Supplied data>

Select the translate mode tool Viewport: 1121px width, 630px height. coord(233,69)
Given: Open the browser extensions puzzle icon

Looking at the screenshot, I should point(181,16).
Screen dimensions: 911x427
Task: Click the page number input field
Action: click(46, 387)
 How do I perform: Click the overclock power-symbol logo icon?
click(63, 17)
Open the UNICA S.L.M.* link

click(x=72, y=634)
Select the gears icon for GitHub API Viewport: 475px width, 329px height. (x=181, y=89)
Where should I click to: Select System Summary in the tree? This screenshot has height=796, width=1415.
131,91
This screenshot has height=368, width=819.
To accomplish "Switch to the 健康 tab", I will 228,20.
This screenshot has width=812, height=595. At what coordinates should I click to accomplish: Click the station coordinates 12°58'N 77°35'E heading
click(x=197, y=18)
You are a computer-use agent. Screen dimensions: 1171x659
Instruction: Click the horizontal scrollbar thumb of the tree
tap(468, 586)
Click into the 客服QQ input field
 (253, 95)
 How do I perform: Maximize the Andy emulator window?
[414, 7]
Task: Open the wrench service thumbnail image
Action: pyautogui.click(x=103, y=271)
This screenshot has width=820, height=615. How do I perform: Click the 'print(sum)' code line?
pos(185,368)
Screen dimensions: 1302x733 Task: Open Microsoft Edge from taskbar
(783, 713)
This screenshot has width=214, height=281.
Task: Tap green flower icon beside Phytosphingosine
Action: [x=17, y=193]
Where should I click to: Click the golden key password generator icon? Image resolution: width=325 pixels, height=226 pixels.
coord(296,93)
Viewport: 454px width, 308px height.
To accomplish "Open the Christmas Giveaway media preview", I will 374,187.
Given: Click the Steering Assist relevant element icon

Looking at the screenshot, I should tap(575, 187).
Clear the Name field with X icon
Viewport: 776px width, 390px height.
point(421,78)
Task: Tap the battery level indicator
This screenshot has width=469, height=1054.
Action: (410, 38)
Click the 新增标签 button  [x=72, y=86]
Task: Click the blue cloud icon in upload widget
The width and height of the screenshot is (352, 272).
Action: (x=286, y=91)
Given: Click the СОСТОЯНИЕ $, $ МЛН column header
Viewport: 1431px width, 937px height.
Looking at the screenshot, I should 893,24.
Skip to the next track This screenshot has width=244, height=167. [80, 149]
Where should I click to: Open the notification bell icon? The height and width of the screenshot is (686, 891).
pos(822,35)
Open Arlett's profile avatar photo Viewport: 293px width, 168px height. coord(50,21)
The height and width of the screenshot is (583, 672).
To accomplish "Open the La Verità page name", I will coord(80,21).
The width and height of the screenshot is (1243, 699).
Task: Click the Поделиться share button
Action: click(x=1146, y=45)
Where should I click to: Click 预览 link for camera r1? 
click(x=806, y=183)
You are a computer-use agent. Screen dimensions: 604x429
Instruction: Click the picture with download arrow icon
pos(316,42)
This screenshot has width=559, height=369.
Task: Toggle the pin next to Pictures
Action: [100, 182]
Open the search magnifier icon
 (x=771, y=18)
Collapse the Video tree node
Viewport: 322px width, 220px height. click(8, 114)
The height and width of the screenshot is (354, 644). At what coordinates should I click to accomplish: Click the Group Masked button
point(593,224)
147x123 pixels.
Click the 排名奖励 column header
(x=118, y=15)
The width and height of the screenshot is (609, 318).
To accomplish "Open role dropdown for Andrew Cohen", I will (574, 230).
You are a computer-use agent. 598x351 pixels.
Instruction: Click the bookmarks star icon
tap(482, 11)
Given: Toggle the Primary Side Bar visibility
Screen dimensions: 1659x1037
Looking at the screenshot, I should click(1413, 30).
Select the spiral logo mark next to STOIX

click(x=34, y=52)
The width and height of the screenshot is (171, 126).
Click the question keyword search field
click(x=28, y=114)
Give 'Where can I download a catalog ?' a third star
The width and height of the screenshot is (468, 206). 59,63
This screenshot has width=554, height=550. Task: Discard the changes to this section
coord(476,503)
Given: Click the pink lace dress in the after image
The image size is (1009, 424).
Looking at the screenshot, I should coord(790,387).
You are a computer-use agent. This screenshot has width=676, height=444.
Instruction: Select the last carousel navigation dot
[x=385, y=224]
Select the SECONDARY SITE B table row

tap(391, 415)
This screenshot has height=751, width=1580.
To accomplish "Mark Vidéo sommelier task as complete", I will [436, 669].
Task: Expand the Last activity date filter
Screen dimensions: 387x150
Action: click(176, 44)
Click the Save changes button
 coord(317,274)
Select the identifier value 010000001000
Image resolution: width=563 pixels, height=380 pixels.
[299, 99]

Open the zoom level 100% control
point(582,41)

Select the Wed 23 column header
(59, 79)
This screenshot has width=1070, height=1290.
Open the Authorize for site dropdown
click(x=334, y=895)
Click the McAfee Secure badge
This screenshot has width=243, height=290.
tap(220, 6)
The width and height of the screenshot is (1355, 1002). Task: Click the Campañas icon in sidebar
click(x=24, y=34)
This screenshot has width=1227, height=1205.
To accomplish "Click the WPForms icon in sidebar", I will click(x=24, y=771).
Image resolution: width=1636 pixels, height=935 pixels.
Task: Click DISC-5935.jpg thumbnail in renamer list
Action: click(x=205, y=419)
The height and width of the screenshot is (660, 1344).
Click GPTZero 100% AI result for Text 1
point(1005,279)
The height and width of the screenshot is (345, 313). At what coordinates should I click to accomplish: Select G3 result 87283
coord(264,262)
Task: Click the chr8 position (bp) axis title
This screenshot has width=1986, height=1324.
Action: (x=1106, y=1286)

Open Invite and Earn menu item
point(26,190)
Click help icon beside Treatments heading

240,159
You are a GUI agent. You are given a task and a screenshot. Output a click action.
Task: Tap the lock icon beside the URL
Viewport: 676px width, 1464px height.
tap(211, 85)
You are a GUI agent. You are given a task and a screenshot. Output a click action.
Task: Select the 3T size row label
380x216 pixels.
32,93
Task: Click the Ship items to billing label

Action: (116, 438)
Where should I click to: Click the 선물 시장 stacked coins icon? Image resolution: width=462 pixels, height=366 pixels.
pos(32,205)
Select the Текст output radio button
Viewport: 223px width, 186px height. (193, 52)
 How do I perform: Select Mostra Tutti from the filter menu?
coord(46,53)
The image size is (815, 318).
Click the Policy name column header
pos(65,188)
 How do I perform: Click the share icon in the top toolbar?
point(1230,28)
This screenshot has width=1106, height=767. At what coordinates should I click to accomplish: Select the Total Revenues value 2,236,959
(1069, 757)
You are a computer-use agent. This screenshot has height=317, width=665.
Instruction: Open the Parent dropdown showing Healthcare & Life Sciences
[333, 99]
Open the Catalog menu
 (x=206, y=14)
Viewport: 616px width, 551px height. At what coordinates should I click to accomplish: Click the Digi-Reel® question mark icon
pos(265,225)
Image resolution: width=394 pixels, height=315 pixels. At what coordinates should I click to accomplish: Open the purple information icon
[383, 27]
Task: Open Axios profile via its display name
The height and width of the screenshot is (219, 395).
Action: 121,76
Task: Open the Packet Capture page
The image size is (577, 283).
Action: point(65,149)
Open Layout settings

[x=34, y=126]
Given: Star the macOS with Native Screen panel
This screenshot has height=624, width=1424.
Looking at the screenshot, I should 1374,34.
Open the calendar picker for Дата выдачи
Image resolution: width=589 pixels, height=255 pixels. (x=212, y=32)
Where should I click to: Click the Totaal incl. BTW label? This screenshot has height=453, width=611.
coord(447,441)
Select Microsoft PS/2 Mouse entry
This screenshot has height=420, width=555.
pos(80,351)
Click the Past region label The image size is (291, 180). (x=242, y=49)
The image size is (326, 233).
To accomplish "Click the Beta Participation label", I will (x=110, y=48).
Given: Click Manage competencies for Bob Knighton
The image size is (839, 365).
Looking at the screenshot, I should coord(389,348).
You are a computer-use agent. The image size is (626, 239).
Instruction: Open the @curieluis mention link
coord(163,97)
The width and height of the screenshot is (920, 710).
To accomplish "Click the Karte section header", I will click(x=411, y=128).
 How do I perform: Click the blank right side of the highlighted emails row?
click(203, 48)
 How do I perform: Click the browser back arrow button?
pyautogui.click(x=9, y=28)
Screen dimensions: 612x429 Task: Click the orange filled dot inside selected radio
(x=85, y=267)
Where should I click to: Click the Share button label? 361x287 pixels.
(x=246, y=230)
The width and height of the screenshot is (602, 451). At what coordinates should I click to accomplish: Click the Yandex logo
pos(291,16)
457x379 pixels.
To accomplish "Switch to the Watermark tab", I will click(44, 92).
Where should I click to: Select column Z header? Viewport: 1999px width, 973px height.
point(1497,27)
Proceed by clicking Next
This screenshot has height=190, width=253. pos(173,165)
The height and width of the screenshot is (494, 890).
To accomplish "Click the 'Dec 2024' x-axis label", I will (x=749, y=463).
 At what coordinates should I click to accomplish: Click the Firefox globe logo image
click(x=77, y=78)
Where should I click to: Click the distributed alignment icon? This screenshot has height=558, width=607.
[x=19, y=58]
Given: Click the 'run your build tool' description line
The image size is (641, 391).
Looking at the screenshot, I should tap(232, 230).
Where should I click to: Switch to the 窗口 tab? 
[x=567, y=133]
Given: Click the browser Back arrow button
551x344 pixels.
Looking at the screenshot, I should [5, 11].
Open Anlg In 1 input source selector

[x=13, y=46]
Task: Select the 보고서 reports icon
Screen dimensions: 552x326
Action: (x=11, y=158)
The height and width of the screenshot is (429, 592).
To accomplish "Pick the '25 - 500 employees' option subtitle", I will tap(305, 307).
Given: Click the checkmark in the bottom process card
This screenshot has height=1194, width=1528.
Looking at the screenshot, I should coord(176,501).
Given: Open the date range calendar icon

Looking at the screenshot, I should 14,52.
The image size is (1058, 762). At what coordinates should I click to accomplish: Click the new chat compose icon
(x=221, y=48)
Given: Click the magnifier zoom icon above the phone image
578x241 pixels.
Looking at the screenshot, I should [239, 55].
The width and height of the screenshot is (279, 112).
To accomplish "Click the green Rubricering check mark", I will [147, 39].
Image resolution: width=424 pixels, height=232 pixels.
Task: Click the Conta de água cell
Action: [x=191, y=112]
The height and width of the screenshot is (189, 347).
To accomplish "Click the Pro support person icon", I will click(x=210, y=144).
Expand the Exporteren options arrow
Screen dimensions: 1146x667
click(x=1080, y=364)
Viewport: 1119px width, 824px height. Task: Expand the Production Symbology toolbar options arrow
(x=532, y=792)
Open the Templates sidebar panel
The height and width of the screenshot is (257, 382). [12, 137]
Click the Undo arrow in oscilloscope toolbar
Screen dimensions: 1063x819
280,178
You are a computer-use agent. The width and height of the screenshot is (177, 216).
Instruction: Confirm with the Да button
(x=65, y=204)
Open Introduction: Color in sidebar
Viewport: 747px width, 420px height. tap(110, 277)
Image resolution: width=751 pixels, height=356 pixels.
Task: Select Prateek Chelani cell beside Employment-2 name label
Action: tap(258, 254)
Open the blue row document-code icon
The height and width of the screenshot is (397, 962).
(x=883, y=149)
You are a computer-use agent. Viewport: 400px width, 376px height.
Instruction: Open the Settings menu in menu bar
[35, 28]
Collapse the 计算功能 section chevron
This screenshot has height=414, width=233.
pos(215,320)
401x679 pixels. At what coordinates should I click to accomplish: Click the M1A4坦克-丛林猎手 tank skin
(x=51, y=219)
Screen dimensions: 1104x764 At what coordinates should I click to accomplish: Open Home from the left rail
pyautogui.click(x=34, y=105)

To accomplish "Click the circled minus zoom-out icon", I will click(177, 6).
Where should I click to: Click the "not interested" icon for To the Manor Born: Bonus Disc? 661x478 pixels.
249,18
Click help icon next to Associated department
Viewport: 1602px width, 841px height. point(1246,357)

Exercise instructions>
Collect every line of the entries above that contains the string "value".

Completed exercise>
Select the identifier value 010000001000
This screenshot has width=1106, height=767. At what coordinates should I click to accomplish: Select the Total Revenues value 2,236,959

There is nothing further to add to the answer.